Edge lifting is a common problem in the cutting of wide format vinyl. Graphic printers refer to these lifting edges or corners as “vinyl ears.” When the plotter blade begins to move across the vinyl, it can cause the corners to lift.
The problem of vinyl ears is common and annoying. Here’s a closer look at why it occurs:
- Improper offset – The offset is crucial because it is the measure of the effective width of the cutting edge. The offset is a parameter that can be adjusted depending on the cutting conditions, including speed and force. The offset will give the cutter information on how far beyond the actual corner tangent he or she can move in order to drag the blade’s tip to the same point. Having an incorrect offset will prevent the plotter from articulating the corners correctly.

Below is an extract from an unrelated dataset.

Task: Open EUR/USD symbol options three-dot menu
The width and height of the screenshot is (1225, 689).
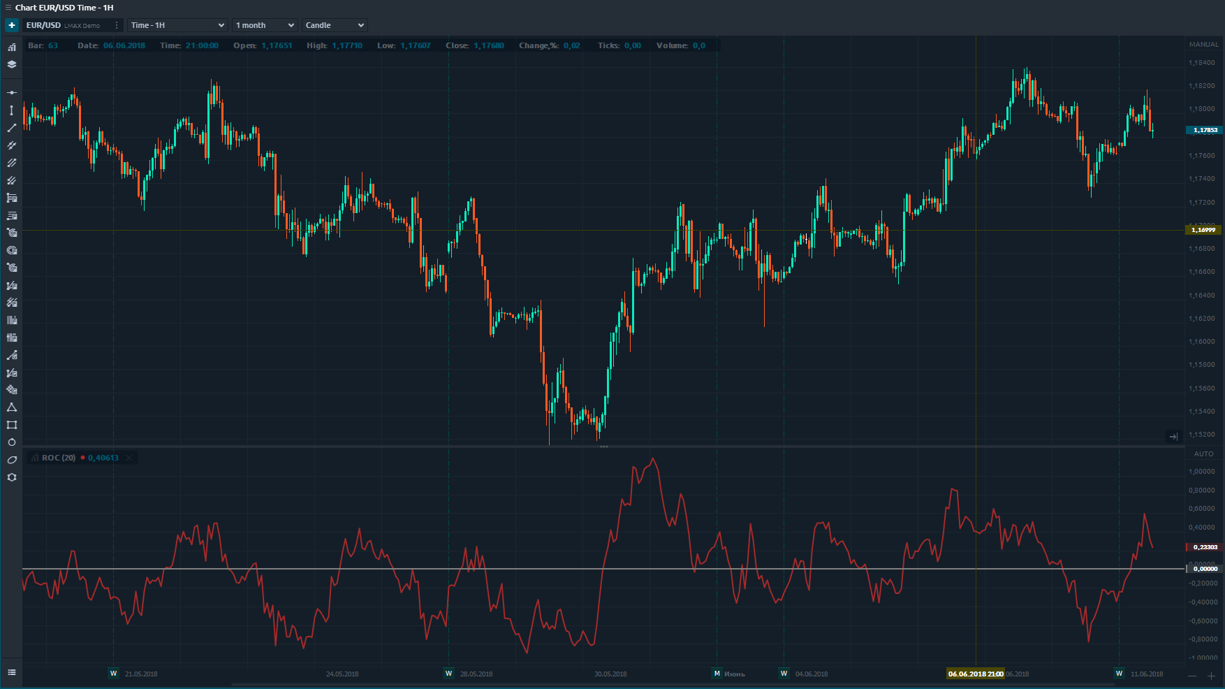Action: click(x=117, y=25)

- Worn out blade holder – A worn out blade holder could also result in vinyl edge lifting. Over time, the grip of the holder on the spinning blade will weaken. The degradation is hardly noticeable because it happens very gradually, but there will be a point when cutting will result in the lifting of the corners while the blade spins and changes direction.
- The graphic is smaller than the arc of the blade – The most common cause of vinyl edge lifting has nothing to do with the offset or blade holder. When the arc or corner on a letter is very small, it cannot be correctly cut using the standard 45” blade. It will be similar to mowing a sapling using a riding mower when what is actually needed is a zero-turn tractor. Using a 60-inch blade instead of a 45-inch blade could help solve the problem. It will effectively shrink the offset and tighten the cutter’s turning radius. This will allow the blade to make a finely detailed arc.
If the person doing the cutting is knowledgeable and careful, the problem of vinyl edge lifting can be remedied.